# Wife / Mother - What to try next



## tc1978 (May 1, 2016)

Hi

My wife and mother used to get on very well until about 3 years ago. 

After the birth of the twins (children 2 and 3) my mum and sister were very involved. My mum would be over 6 or 7 days a week and my sister would sometimes share a room with my wife in the week to bring the twins over to her when they needed feeding / burp them / change them.

Over time my wife became frustrated at mainly my mum's continued presence. Sadly the first I knew of this was when she lost her temper with them. She tried to apologise but my mum had a hard time getting over it and that would annoy my wife who would then lose her temper again and so things continued to deteriorate.

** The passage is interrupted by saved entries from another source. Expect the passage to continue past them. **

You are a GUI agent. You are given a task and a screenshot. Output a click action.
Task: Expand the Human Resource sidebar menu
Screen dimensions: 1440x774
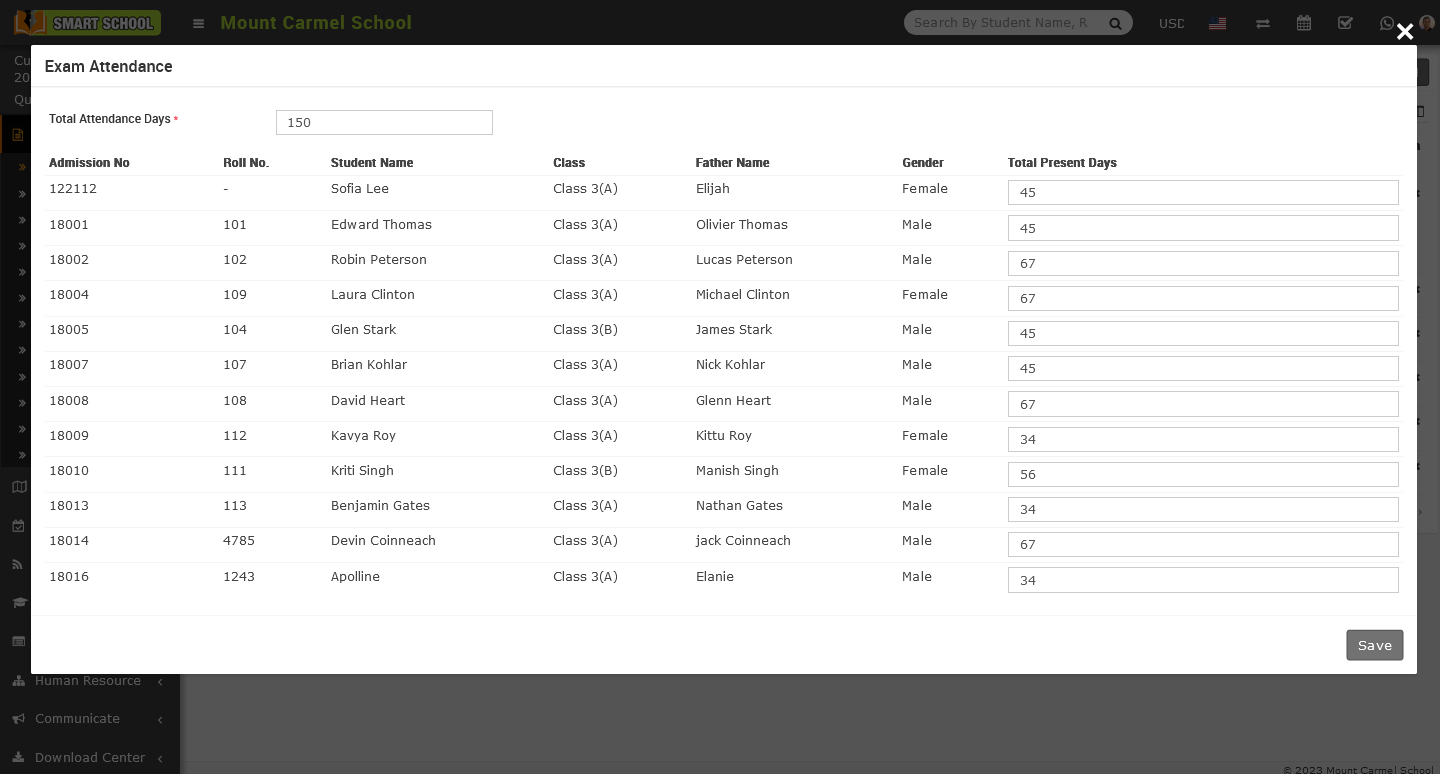coord(88,680)
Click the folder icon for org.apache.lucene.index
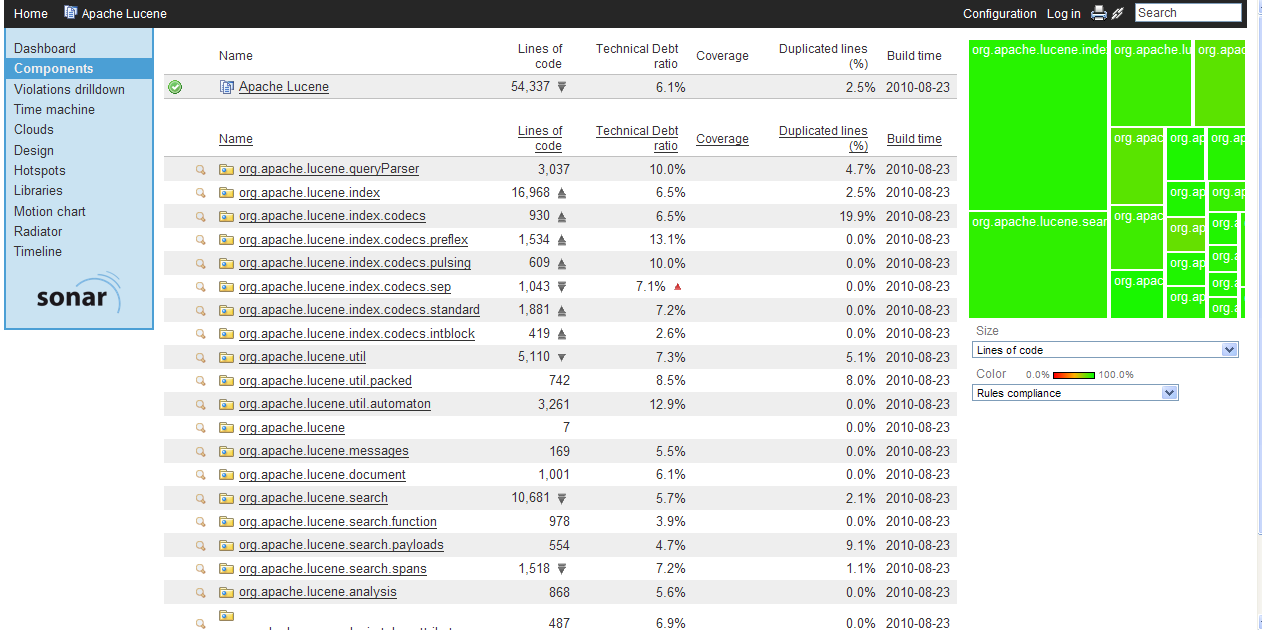This screenshot has width=1262, height=630. [x=226, y=193]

I suggested my mum see the children on a couple of fixed slots a week (thinking my wife could use the time to recover / catch up with friends / maybe eventually even improve the relationship. I thought this would stop my mum dropping in and stop my wife stressing about the next visit.

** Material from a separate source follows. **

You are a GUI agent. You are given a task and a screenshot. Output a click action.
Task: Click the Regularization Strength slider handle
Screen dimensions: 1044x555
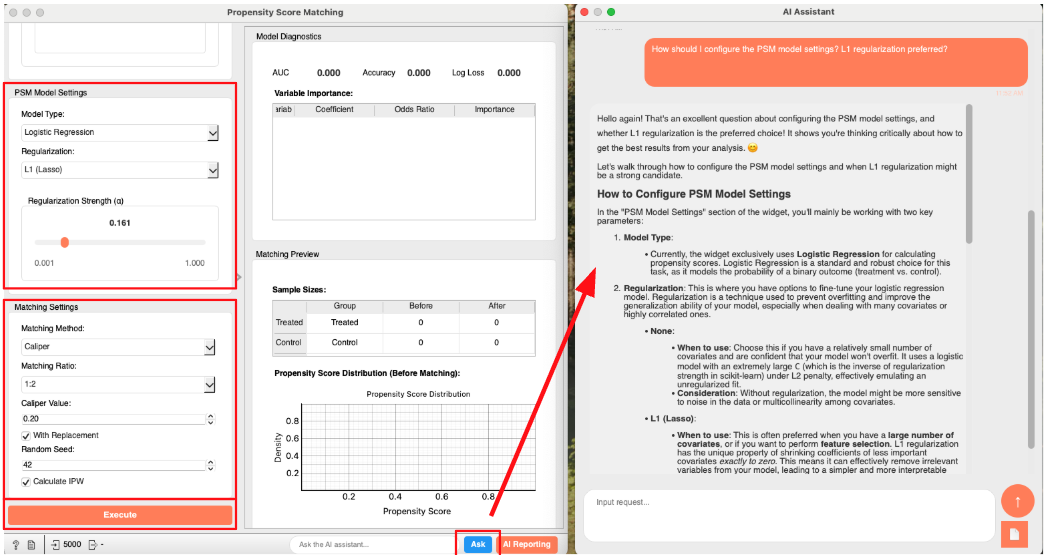tap(64, 242)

I think it sort of worked ok for my mum. She complained a bit about not seeing the children as much / wife not caring how she felt etc but she started to get used to it and things seemed to be moving along ok.

Then my wife told me she didn't like the fixed slots. Last time the problems started my mum had said that it would have been ok if my wife had talked to her rather than lost her temper, so, my wife suggested they meet for a drink whilst I looked after the (now 4) children.

Next morning on the way into work I had the panicked phone calls from mum (being cut out, etc). I tried to explain / reassure her. The drink came and went and wife seemed to think it had gone ok.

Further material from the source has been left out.